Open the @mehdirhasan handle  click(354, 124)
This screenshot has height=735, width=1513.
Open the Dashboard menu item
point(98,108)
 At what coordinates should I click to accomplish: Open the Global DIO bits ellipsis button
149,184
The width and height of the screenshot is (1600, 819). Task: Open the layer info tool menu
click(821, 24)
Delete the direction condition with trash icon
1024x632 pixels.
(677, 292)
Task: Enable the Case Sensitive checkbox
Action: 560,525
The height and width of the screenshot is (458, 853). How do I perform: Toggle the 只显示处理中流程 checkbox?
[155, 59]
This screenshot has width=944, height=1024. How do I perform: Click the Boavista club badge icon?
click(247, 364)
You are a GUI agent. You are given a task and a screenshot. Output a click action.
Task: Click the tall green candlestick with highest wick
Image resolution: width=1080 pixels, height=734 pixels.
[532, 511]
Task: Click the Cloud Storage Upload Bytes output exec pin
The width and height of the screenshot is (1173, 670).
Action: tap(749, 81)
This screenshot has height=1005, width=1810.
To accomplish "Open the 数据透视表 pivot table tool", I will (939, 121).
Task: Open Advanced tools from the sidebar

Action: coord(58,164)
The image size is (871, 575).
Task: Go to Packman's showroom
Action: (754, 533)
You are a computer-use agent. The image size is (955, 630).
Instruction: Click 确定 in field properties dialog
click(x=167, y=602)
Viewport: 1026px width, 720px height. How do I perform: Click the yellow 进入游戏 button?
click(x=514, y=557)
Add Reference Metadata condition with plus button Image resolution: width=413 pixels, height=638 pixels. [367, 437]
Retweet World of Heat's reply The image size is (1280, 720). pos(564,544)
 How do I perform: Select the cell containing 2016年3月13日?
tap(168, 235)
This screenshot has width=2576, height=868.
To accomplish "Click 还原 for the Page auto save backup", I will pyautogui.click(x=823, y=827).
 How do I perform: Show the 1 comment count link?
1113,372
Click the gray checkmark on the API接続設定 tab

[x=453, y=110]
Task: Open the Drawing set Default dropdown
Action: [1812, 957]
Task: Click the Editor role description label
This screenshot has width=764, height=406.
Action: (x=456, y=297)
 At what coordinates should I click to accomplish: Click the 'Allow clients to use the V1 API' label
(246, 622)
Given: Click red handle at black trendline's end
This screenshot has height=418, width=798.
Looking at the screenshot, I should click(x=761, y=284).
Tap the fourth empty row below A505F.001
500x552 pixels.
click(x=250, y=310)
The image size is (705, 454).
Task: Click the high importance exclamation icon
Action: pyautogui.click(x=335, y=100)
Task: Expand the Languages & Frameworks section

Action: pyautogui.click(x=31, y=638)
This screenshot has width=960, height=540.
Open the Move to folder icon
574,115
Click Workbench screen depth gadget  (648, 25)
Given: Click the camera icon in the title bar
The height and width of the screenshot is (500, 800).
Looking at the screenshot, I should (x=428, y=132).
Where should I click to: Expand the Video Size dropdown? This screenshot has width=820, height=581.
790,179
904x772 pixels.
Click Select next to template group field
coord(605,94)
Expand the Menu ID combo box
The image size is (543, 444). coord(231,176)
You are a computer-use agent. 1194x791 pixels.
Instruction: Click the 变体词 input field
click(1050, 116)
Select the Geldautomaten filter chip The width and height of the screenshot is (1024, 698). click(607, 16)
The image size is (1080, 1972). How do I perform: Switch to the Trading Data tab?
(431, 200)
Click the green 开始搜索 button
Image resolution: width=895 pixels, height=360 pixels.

───

=== TASK TO CARRY OUT ===
Write out exactly the lines starting with the one that holds "Where should I" and running through the last line above.

=== EXERCISE RESPONSE ===
Where should I click to: Expand the Video Size dropdown? This screenshot has width=820, height=581.
790,179
904x772 pixels.
Click Select next to template group field
coord(605,94)
Expand the Menu ID combo box
The image size is (543, 444). coord(231,176)
You are a computer-use agent. 1194x791 pixels.
Instruction: Click the 变体词 input field
click(1050, 116)
Select the Geldautomaten filter chip The width and height of the screenshot is (1024, 698). click(607, 16)
The image size is (1080, 1972). How do I perform: Switch to the Trading Data tab?
(431, 200)
Click the green 开始搜索 button
Image resolution: width=895 pixels, height=360 pixels.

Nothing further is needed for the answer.